This week, I have made or will make the following court appearances:
Monday -- 8:30 AM court (3 cases)
Tuesday -- 11:00 AM appeals hearing (I didn't actually speak, so I'm not sure this one counts)
Wednesday -- 8:30 AM court (1 case, 1 witness) (Same court as Monday.)
Thursday -- 2:00 PM court (4 cases, 1 witness)
Friday -- 9:30 AM court AND 2:00 PM court (A Double Header!) (Witnesses in both courts)
If this pace keeps up, I am going to need to go shopping for another suit. Three suits will not suffice to get me through a week like this. I cheated on Wednesday and wore non-suit-matching pants with the suit jacket from Monday, but I also rocked some new peep-toe shoes (Target, baby!) and those helped to pull off the look. Also, the County courthouse is not exactly Bryant Park, if you know what I mean.

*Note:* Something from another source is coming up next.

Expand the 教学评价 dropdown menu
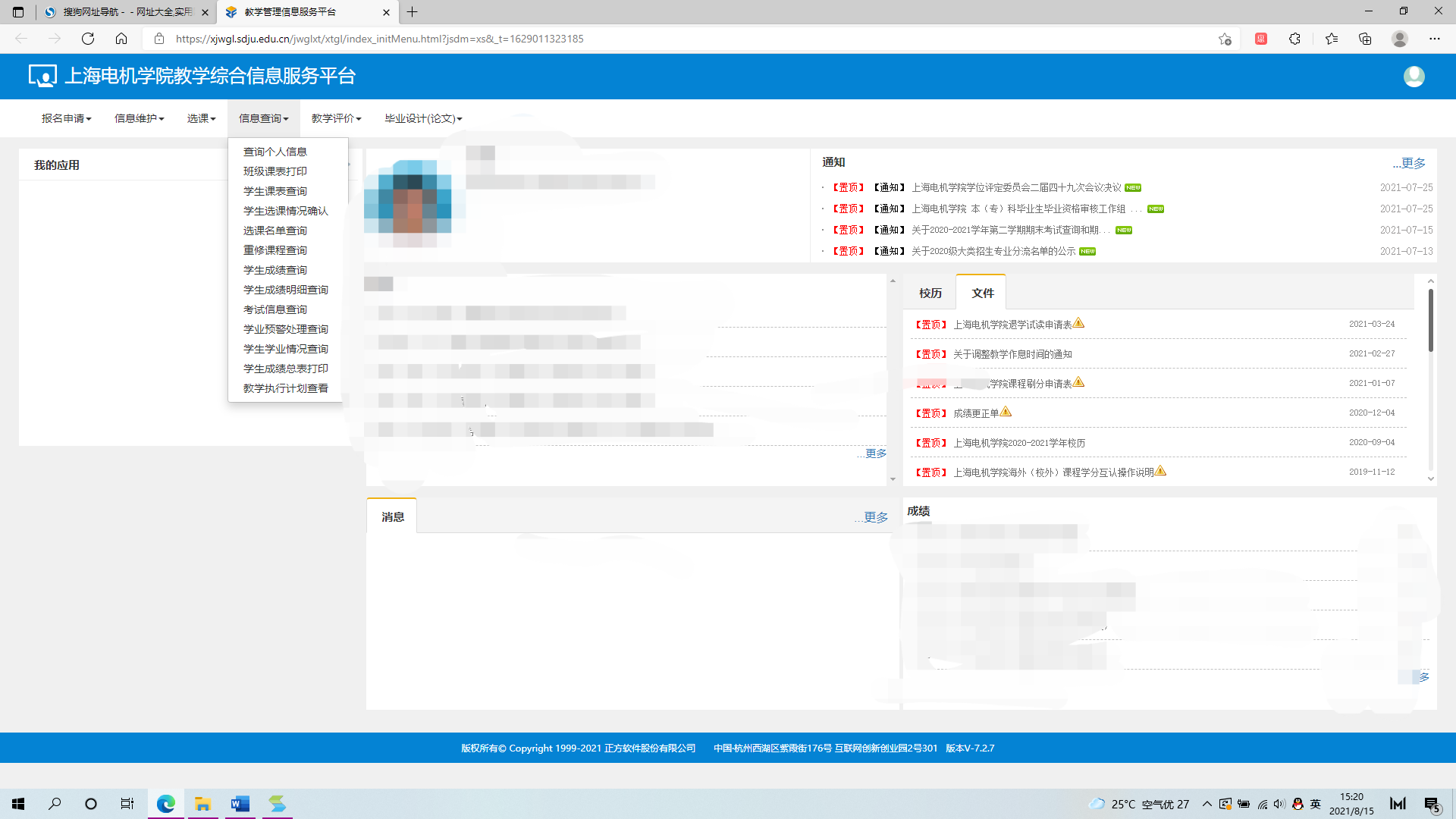This screenshot has height=819, width=1456. click(336, 118)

Its the first day of spring today, and I have no happy pictures of flowers to show you. And that is because it is still painfully cold outside. Sure, the sun is shining, but there are hurricane force winds tossing you about, and they carry the deep frozen coldness of all that is not Summer. Nearly drove my car off the road in one of the big gusts.

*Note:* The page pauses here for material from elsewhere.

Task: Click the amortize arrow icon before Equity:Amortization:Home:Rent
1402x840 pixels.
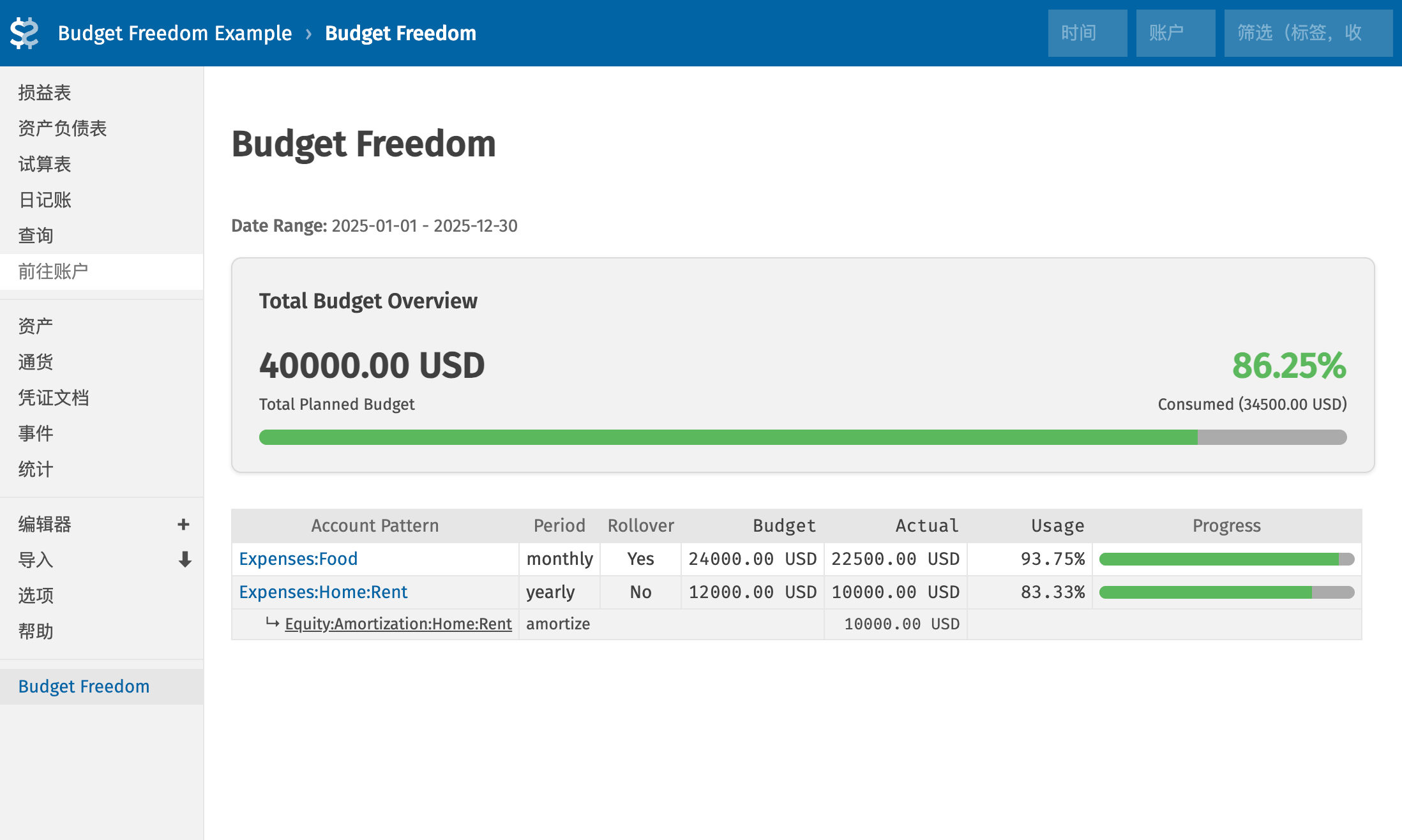Action: pos(273,623)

In order to retain a semblance of my sanity in spite of this whole Not-Spring-Yet-And-Court-Every-Day thing, I have begun to cook dinner again. My cooking schedule is sporadic, but its better than soggy french fries in a cardboard sleeve five nights a week.
Here, I will provide you with a succinct lesson on how-to-cook-dinner-at-Cafe-Steele. First, obtain something to distract your husband from his hunger pangs, since you just got home and its already 7 PM.
Next, take your pizza dough out of the fridge and attempt to take an accurate photo that doesn't make it look like some sort of horrible, disfigured anatomy textbook picture. (I swear it looks just like normal pizza dough in real life. Somebody get me some decent lighting around here.)
Next, throw some red sauce, cheese, and pepperonis on the dough, as fast as you can. (You're starving too, remember?)
Ten minutes and five hundred degrees later, you have a pizza. All is well with the world, despite your fourteen billion court appearances this week.
Meanwhile, your dear pup is sorely disappointed that there were not more crumbs dropped on the floor during this whole culinary venture.
Broken vacuum cleaner? Buy a dog. My floors have zero crumbs.